Resistors in Series and in Parallel:
1) Resistors in series:
Resistors are stated to be connected in 'series', if they are daisy chained altogether in a single line. As all the current flowing via the first resistor has no other way to go it should as well pass via the second resistor and the third and so forth. Then, resistors in series encompass a Common Current flowing via them as the current which flows via one resistor should as well flow via the others as it can just take one path.
Then the amount of current which flows via a set of resistors in series will be similar at all points in a series resistor network. For illustration: the resistors R1, R2 and R3 are all connected altogether in series between points A and B having a common current, 'I' flowing via them.
IR1 = IR2 = IR3 = IAB
The net or total voltage drop from A to B across both elements is the sum of the voltage drops across the individual resistors:
ΔV = IR1 + IR2 + IR3 = I (R1 + R2 + R3)
The three resistors in series can be substituted through one equivalent resistor Req by means of the similar voltage drop ΔV = IReq that means that:
Req = R1 + R2 + R3
The above can be expanded to 'N' resistors placed in series. The equivalent resistance is simply the sum of the original resistances:
Req = R1 + R2 + R3.... RN
2) Resistors in Parallel:
A parallel circuit is a circuit in which the resistors are ordered by means of their heads connected altogether, and their tails connected altogether. The current in a parallel circuit breaks up; having some flowing all along each parallel branch and re-combining if the branches meet up again. The voltage across each and every resistor in parallel is similar.

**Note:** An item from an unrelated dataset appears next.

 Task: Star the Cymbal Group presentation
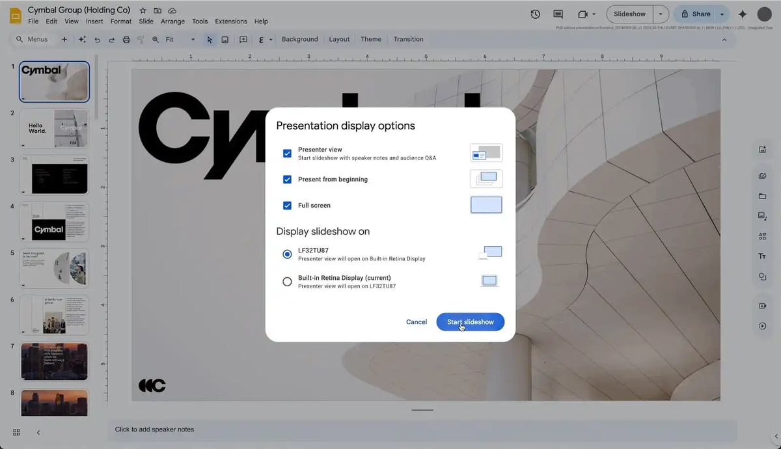click(143, 10)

The net resistance of a set of resistors in parallel is found by adding up the reciprocals of the resistance values, and then obtaining the reciprocal of the total:
1/Req = 1/R1 + 1/R2 + 1/R3 +....
Kirchhoff's Rules:
Ohm's law by means of itself is not adequate to analyze circuits. Though, if it is coupled with Kirchhoff's two laws, we have an adequate, powerful set of tools for examining a big variety of electric circuits. Kirchhoff's laws were first proposed in the year 1847 by the German physicist Gustav Robert Kirchhoff (1824 - 1887). These laws are generally termed as Kirchhoff's current law (KCL) and Kirchhoff's voltage law (KVL).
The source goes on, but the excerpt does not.